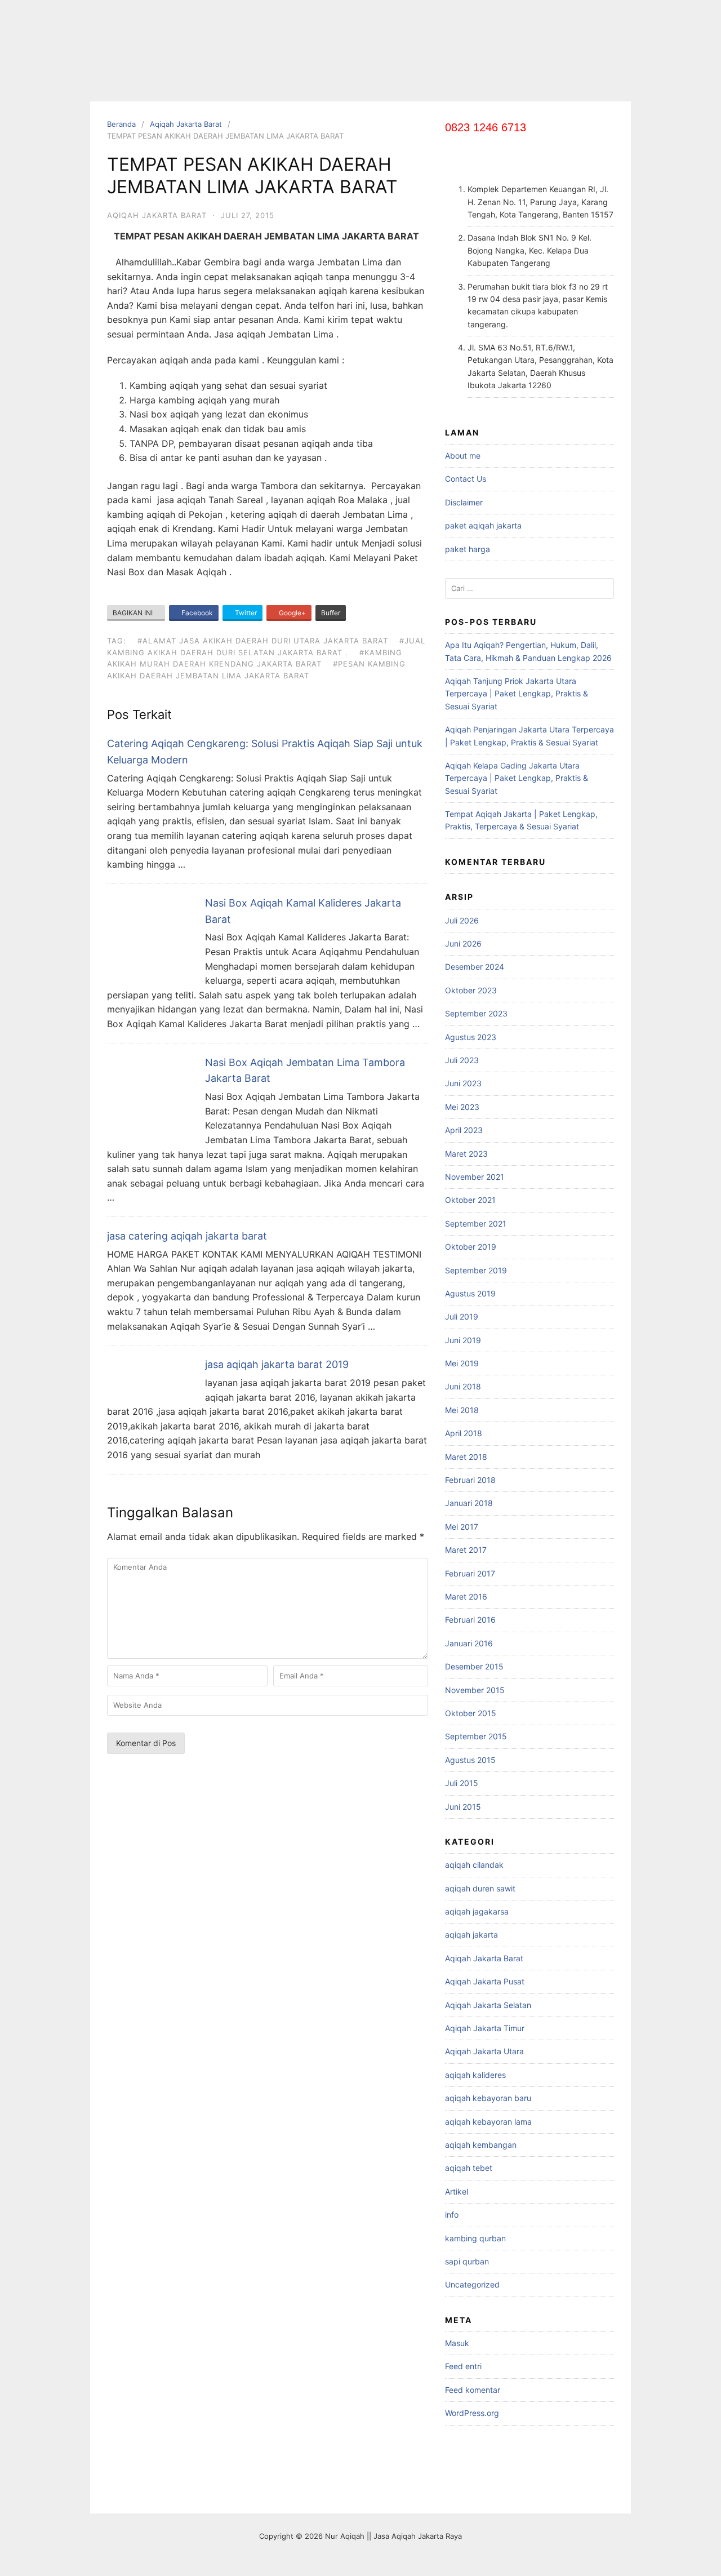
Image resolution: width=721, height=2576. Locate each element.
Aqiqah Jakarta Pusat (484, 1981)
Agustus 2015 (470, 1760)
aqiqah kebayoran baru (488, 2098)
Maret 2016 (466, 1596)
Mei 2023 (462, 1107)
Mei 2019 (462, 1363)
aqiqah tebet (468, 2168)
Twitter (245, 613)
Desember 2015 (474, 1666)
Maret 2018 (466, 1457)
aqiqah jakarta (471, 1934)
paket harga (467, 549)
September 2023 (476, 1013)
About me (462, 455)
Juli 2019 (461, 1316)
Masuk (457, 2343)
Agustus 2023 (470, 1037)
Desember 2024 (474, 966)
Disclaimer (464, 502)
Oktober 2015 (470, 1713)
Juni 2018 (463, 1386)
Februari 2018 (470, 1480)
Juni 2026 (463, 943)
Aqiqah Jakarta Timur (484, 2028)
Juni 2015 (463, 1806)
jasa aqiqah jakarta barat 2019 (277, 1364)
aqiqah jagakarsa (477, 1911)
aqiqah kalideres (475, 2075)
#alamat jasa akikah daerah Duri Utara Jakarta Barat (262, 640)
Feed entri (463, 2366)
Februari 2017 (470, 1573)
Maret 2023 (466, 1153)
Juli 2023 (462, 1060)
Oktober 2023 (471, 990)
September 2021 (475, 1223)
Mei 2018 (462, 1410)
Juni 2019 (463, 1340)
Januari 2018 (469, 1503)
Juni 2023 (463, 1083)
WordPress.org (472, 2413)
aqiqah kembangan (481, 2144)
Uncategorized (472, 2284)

▶ **Task objective**
Go through the records and count every line with the word "Juni"; the answer is the number alone.

▶ **Solution to this task**
5